I am looking for the addition formula for $f_n(x+y)$ in closed form.


if $n=1$ then

$$f_1(x)=1-e^{-x}=x-\frac{x^2}{2!}+\frac{x^3}{3!}-\frac{x^4}{4!}+....$$

and

$f_1(x+y)=f_1(x)+f_1(y)-f_1(x)f_1(y)$


if $n=2$ then

$$f_2(x)=\sin(x)=x-\frac{x^3}{3!}+\frac{x^5}{5!}-\frac{x^7}{7!}+....$$ and

we know that $$\sin(x+y)=\sin(x)\cos(y)+\sin(y)\cos(x)=\sin(x)\sin'(y)+\sin(y)\sin'(x) $$

thus $f_2(x+y)=f_2(x)f_2'(y)+f_2(y)f_2'(x)$


My attempts to solve the problem:

$$f_n(x)^n+\left(\frac{df_n(x)}{dx}\right)^n=1$$

$$\int \frac{df_n(x)}{\sqrt[n]{1-f_n(x)^n}}=x$$

$$f_n(x)-\binom{-1/n}{1}\frac{f_n(x)^{n+1}}{n+1}+\binom{-1/n}{2}\frac{f_n(x)^{2n+1}}{2n+1}-....=x$$

$$f_n(x)+\frac{f_n(x)^{n+1}}{n(n+1)}+\frac{(n+1)f_n(x)^{2n+1}}{2!n^2(2n+1)}+\frac{(n+1)(2n+1)f_n(x)^{3n+1}}{3!n^3(3n+1)}+....=x$$

$$f_n(y)+\frac{f_n(y)^{n+1}}{n(n+1)}+\frac{(n+1)f_n(y)^{2n+1}}{2!n^2(2n+1)}+\frac{(n+1)(2n+1)f_n(y)^{3n+1}}{3!n^3(3n+1)}+....=y$$

$$f_n(x+y)+\frac{f_n(x+y)^{n+1}}{n(n+1)}+\frac{(n+1)f_n(x+y)^{2n+1}}{2!n^2(2n+1)}+\frac{(n+1)(2n+1)f_n(x+y)^{3n+1}}{3!n^3(3n+1)}+....=x+y$$


$$f_n(x+y)+\frac{f_n(x+y)^{n+1}}{n(n+1)}+\frac{(n+1)f_n(x+y)^{2n+1}}{2!n^2(2n+1)}+\frac{(n+1)(2n+1)f_n(x+y)^{3n+1}}{3!n^3(3n+1)}+....=f_n(x)+f_n(y)+\frac{f_n(x)^{n+1}}{n(n+1)}+\frac{f_n(y)^{n+1}}{n(n+1)}+\frac{(n+1)f_n(x)^{2n+1}}{2!n^2(2n+1)}+\frac{(n+1)f_n(y)^{2n+1}}{2!n^2(2n+1)}+\frac{(n+1)(2n+1)f_n(x)^{3n+1}}{3!n^3(3n+1)}+\frac{(n+1)(2n+1)f_n(y)^{3n+1}}{3!n^3(3n+1)}+....$$

But I could not find $f_n(x+y)$ as alone in one side.
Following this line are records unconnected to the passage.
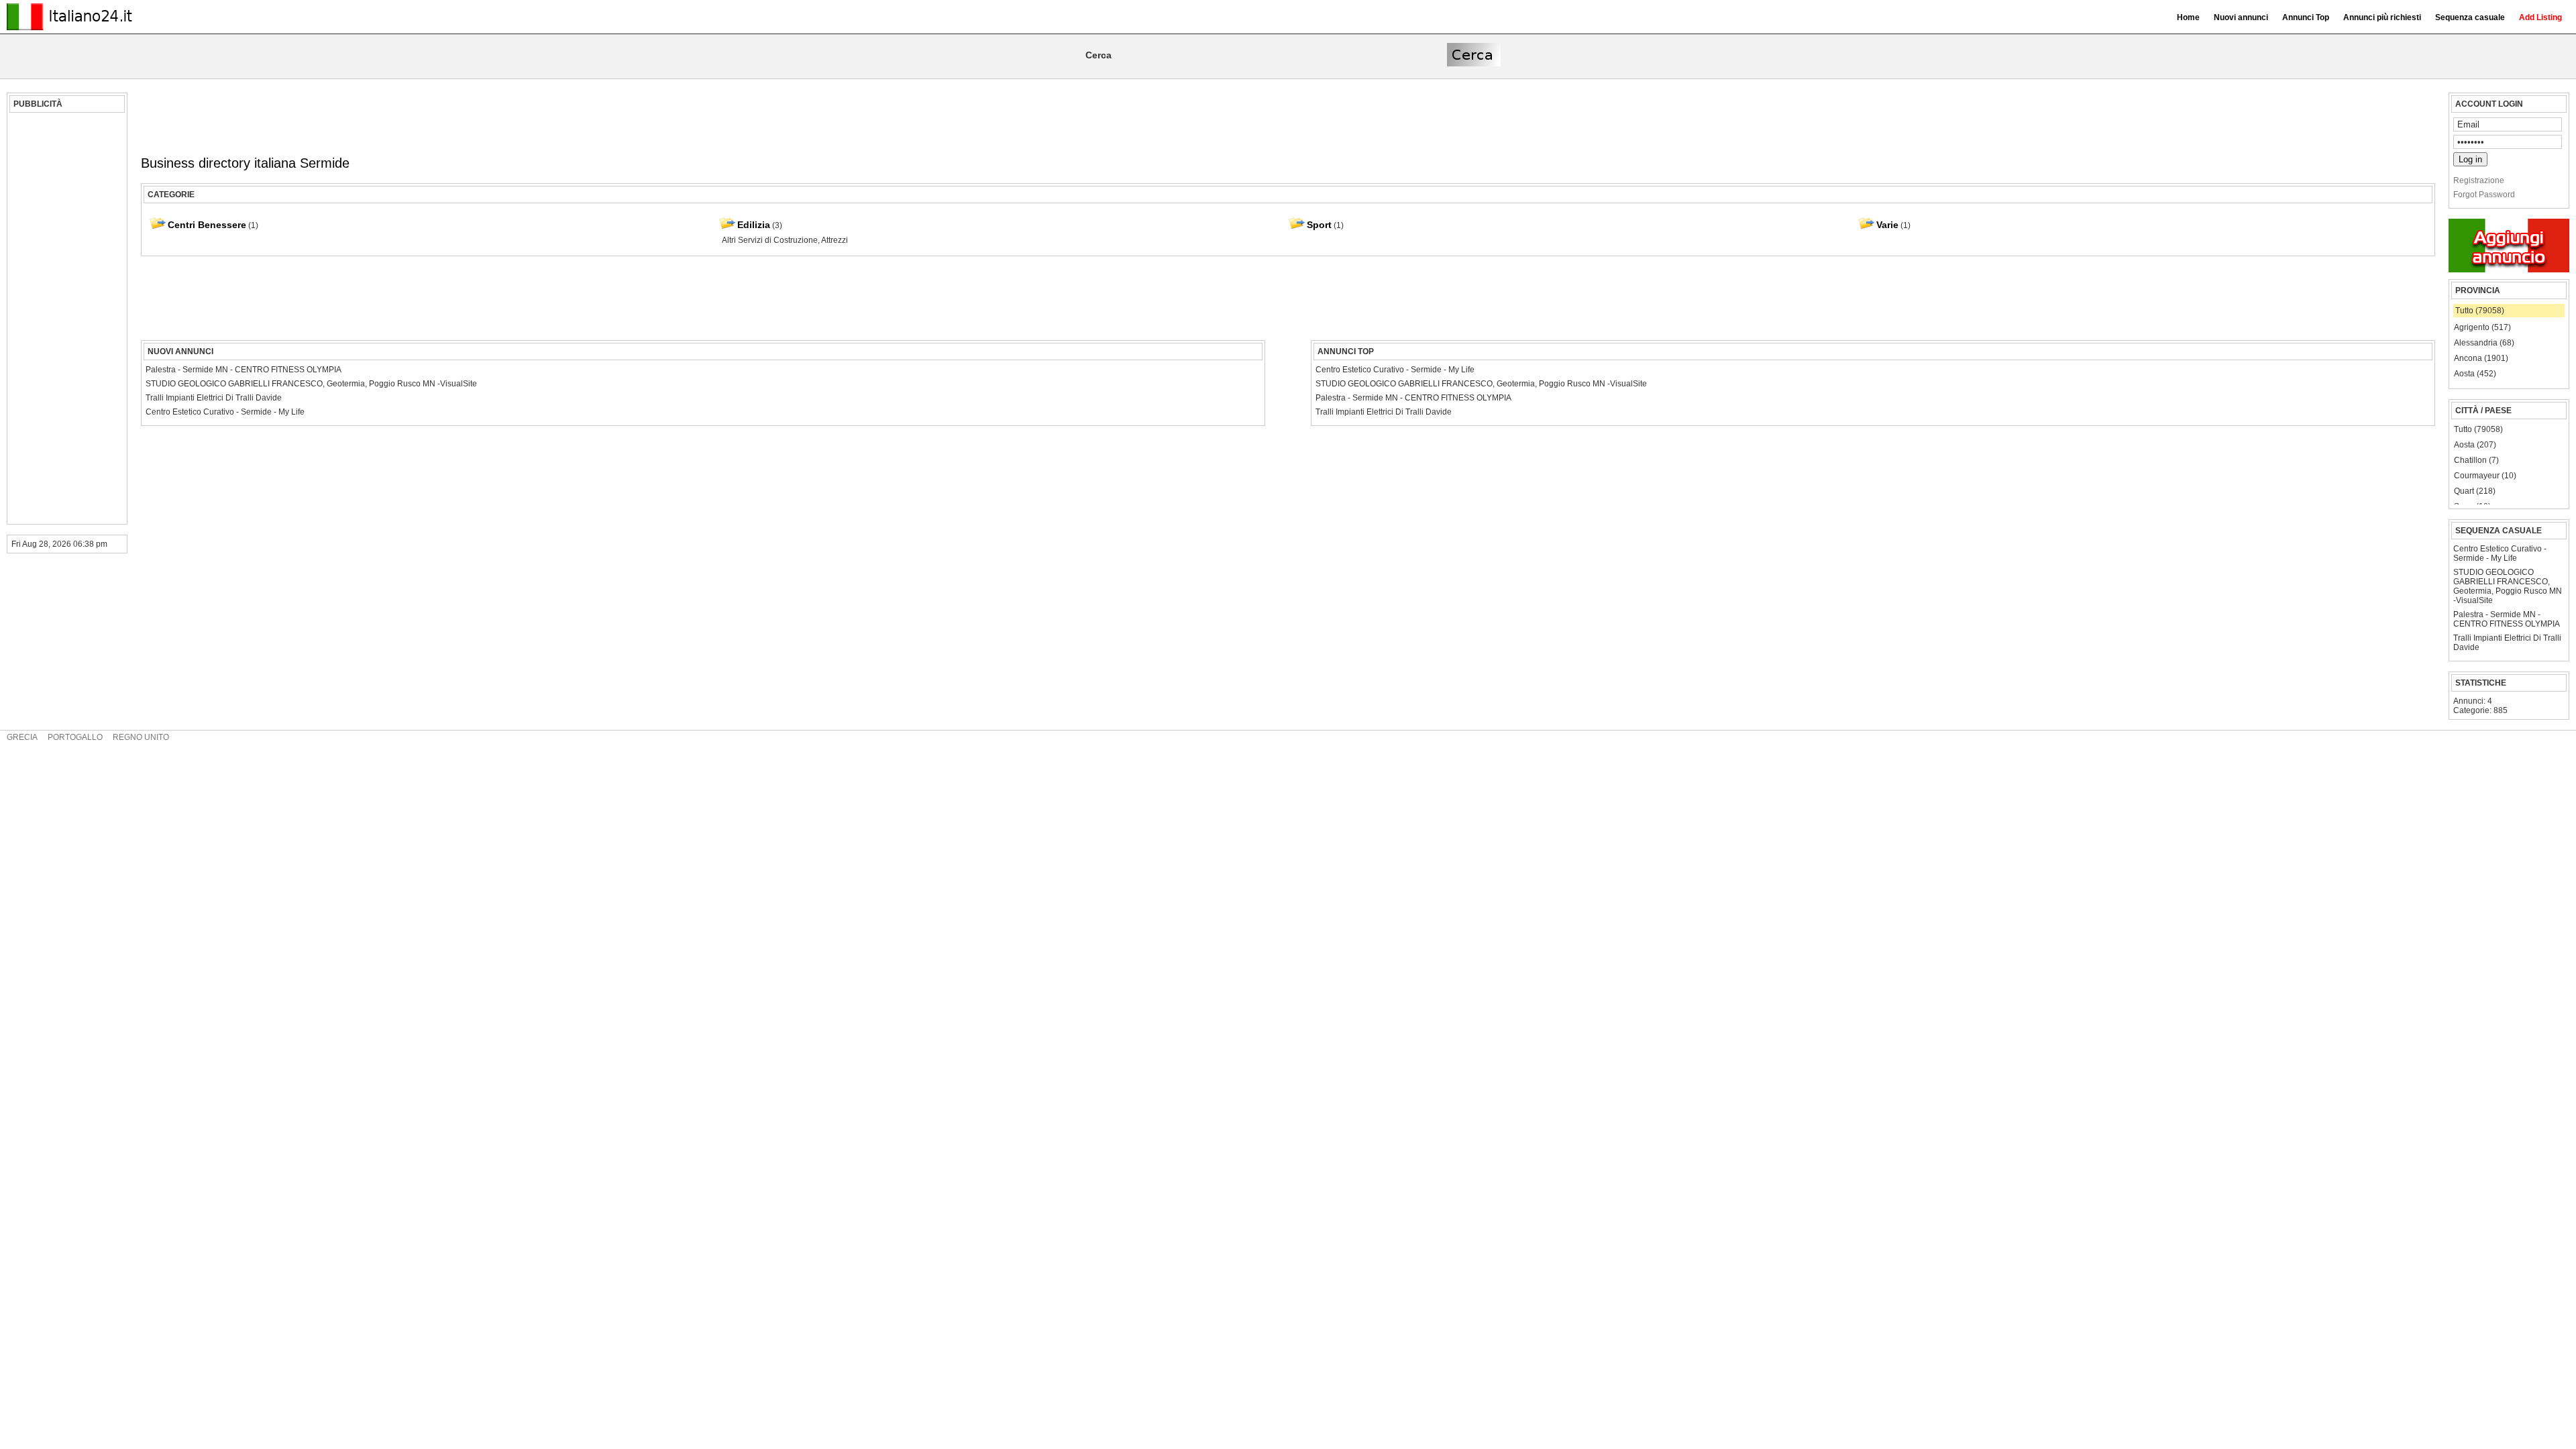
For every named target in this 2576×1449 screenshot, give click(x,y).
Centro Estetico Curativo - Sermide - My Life (2499, 553)
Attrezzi (834, 240)
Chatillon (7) (2476, 460)
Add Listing (2540, 17)
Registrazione (2478, 180)
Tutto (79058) (2479, 310)
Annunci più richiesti (2382, 17)
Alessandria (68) (2484, 342)
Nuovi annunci (2241, 17)
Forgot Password (2484, 194)
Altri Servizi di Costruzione (770, 240)
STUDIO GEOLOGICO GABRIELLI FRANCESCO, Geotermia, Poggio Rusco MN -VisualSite (2507, 586)
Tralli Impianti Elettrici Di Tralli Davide (2507, 642)
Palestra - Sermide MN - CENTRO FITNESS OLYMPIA (2506, 619)
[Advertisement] (65, 318)
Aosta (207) (2475, 444)
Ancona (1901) (2481, 358)
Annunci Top (2305, 17)
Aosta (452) (2475, 373)
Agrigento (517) (2482, 327)
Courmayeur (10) (2485, 475)
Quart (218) (2475, 491)
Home (2188, 17)
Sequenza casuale (2470, 17)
I need your hand for ideas and references how can be found the addition formula.

Many thanks for answers

EDIT: (Added on Nov 15)

I want to add my results about power series of $f_n(x)$ I thought that power series can give me a way to find the addition formula.

$$f_n(x)+\frac{f_n(x)^{n+1}}{n(n+1)}+\frac{(n+1)f_n(x)^{2n+1}}{2!n^2(2n+1)}+\frac{(n+1)(2n+1)f_n(x)^{3n+1}}{3!n^3(3n+1)}+....=x$$ Because of that result above, only $x,x^{n+1},x^{2n+1},x^{3n+1},...$ terms will not be zero. Thus we can write, $$f_n(x)=x+\frac{a_{n+1} x^{n+1}}{(n+1)!}+\frac{a_{2n+1} x^{2n+1}}{(2n+1)!}+...$$

$$f_n(x)^n+\left(\frac{df_n(x)}{dx}\right)^n=1$$

$$\left(x+\frac{a_{n+1} x^{n+1}}{(n+1)!}+\frac{a_{2n+1} x^{2n+1}}{(2n+1)!}+... \right)^n+\left(1+\frac{a_{n+1} x^{n}}{n!}+\frac{a_{2n+1} x^{2n}}{(2n)!}+... \right)^n=1$$

$$x^n\left(1+\frac{a_{n+1} x^{n}}{(n+1)!}+\frac{a_{2n+1} x^{2n}}{(2n+1)!}+... \right)^n+\left(1+\frac{a_{n+1} x^{n}}{n!}+\frac{a_{2n+1} x^{2n}}{(2n)!}+... \right)^n=1$$

we can find easly the result below if we check only $x^n$ terms.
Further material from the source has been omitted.